# TASK TO CARRY OUT:
Note each line of the entries that includes "will". Then copy those lines.

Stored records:
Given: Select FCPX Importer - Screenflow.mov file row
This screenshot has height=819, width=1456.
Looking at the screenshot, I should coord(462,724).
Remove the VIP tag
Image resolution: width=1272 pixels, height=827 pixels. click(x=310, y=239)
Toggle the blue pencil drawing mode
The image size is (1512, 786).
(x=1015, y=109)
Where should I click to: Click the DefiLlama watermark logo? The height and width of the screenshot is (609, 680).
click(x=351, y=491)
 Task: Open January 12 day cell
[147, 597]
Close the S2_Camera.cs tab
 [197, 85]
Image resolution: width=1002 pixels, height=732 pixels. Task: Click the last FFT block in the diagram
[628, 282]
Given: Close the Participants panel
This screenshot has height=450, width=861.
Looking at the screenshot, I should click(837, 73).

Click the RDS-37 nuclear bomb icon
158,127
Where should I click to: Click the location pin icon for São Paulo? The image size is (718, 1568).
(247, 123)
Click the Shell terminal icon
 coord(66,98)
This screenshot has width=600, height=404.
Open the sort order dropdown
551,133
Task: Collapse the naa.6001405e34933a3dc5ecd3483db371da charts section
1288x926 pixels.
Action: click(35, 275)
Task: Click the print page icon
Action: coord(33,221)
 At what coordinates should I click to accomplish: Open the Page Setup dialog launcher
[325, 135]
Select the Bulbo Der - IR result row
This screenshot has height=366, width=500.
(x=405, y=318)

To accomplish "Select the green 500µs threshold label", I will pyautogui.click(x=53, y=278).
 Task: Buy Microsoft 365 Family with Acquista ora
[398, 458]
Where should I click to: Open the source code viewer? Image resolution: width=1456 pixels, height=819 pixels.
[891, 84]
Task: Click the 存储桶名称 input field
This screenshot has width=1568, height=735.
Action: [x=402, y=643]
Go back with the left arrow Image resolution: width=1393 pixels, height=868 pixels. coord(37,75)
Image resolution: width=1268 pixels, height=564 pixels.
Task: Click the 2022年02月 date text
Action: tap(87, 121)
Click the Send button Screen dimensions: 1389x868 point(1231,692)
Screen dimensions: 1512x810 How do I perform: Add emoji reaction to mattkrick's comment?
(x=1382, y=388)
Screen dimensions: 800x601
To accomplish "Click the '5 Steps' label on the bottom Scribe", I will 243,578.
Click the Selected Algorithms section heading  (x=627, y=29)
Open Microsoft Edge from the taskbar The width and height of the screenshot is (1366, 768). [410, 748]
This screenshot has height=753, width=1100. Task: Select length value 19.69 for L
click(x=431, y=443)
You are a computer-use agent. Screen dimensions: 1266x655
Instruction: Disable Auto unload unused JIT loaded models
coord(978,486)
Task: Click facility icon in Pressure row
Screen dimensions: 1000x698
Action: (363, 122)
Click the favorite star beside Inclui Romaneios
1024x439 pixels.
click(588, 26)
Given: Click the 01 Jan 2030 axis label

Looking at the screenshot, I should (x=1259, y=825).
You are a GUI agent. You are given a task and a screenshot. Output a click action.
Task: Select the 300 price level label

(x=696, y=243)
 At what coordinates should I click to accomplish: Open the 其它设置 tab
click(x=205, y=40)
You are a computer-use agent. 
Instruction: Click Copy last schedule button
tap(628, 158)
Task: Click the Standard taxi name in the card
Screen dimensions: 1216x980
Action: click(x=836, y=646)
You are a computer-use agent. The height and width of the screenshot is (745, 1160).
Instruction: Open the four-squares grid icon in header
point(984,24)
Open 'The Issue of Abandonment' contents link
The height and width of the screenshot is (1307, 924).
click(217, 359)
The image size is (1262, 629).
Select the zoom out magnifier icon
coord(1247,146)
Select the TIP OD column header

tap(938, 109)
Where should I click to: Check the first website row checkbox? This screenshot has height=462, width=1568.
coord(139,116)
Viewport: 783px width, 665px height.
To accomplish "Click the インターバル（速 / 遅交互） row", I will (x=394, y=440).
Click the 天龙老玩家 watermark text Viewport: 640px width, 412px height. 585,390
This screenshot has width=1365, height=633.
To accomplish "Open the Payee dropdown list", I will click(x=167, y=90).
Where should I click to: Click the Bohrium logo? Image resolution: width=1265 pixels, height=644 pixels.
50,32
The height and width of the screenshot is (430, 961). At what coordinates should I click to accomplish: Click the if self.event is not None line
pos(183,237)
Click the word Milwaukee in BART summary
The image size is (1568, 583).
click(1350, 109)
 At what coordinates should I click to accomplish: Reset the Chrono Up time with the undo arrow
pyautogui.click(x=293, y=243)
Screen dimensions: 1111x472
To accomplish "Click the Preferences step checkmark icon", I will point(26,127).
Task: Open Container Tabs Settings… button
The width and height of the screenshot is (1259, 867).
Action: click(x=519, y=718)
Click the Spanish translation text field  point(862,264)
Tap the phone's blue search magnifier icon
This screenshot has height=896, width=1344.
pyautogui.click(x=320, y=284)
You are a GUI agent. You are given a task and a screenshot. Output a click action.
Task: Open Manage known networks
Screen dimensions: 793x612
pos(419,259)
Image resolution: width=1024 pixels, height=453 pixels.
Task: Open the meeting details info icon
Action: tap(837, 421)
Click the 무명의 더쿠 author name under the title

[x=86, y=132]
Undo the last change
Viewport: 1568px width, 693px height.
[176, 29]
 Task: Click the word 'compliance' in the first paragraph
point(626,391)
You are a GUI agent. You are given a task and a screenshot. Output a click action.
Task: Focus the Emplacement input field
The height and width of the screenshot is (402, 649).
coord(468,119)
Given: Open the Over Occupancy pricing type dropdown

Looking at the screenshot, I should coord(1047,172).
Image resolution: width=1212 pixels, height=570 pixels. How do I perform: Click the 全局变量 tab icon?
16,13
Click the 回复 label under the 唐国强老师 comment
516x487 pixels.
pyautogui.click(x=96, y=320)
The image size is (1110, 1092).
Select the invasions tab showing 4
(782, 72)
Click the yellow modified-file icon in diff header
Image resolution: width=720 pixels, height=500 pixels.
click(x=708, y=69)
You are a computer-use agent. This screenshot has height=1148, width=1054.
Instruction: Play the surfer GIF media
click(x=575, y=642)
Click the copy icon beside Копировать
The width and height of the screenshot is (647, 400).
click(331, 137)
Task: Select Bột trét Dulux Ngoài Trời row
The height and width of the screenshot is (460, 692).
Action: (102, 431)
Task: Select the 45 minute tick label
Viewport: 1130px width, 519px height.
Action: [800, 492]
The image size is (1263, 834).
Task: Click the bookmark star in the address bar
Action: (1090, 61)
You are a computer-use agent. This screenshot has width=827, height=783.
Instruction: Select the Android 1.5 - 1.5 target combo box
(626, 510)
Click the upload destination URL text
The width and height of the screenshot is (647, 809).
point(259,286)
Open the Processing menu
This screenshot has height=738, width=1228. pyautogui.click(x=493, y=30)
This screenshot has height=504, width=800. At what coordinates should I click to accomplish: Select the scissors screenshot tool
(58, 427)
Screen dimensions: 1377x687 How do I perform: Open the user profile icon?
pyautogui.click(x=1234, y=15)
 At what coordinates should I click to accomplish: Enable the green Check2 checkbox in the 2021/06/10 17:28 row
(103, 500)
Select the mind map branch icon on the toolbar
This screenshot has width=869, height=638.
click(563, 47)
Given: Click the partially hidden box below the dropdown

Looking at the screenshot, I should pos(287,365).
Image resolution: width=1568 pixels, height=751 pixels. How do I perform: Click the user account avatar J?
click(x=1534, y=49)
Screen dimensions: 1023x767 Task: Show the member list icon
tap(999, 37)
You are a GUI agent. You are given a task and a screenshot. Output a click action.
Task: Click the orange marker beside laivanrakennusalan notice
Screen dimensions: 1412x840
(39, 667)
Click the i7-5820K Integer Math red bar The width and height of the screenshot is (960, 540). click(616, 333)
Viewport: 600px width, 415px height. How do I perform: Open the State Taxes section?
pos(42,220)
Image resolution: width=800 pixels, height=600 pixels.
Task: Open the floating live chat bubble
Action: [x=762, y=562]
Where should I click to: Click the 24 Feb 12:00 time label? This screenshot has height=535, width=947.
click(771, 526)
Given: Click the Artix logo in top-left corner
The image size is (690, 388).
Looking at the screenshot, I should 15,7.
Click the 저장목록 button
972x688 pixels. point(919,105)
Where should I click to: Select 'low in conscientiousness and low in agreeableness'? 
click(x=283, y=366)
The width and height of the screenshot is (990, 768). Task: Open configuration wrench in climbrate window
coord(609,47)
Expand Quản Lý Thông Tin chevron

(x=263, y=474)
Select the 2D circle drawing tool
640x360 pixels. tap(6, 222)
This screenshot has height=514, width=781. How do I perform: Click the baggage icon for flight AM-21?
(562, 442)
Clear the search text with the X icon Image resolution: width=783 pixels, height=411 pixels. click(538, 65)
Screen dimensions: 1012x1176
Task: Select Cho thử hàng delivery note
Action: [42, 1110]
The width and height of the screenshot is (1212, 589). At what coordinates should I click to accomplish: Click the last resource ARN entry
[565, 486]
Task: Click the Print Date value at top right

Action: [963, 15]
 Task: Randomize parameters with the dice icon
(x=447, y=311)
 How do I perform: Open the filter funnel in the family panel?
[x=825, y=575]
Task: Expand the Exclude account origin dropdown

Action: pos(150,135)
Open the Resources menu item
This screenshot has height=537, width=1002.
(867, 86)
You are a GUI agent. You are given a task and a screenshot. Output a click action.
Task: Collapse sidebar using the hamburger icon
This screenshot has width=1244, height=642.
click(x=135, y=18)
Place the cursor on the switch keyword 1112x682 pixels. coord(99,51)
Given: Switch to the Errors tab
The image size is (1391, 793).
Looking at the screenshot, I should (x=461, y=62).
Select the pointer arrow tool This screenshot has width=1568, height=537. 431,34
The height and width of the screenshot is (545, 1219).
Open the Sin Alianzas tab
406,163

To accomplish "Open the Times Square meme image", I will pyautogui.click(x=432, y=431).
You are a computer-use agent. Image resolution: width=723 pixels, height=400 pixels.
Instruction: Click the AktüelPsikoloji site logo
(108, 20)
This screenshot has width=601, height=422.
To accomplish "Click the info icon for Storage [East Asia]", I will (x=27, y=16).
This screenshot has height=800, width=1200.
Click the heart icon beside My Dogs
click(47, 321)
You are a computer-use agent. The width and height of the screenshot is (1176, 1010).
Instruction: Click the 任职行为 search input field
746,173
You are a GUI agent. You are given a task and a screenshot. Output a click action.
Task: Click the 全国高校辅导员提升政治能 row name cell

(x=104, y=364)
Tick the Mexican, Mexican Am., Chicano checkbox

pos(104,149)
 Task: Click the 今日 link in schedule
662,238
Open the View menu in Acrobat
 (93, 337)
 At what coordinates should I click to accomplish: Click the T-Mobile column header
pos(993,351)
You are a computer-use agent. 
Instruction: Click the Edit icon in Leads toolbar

# RESULT OF THIS TASK:
To accomplish "Select the green 500µs threshold label", I will pyautogui.click(x=53, y=278).
To accomplish "Click the '5 Steps' label on the bottom Scribe", I will 243,578.
To accomplish "Click the インターバル（速 / 遅交互） row", I will (x=394, y=440).
To accomplish "Open the Payee dropdown list", I will click(x=167, y=90).
To accomplish "Click the Preferences step checkmark icon", I will point(26,127).
To accomplish "Open the Times Square meme image", I will pyautogui.click(x=432, y=431).
To accomplish "Click the info icon for Storage [East Asia]", I will (x=27, y=16).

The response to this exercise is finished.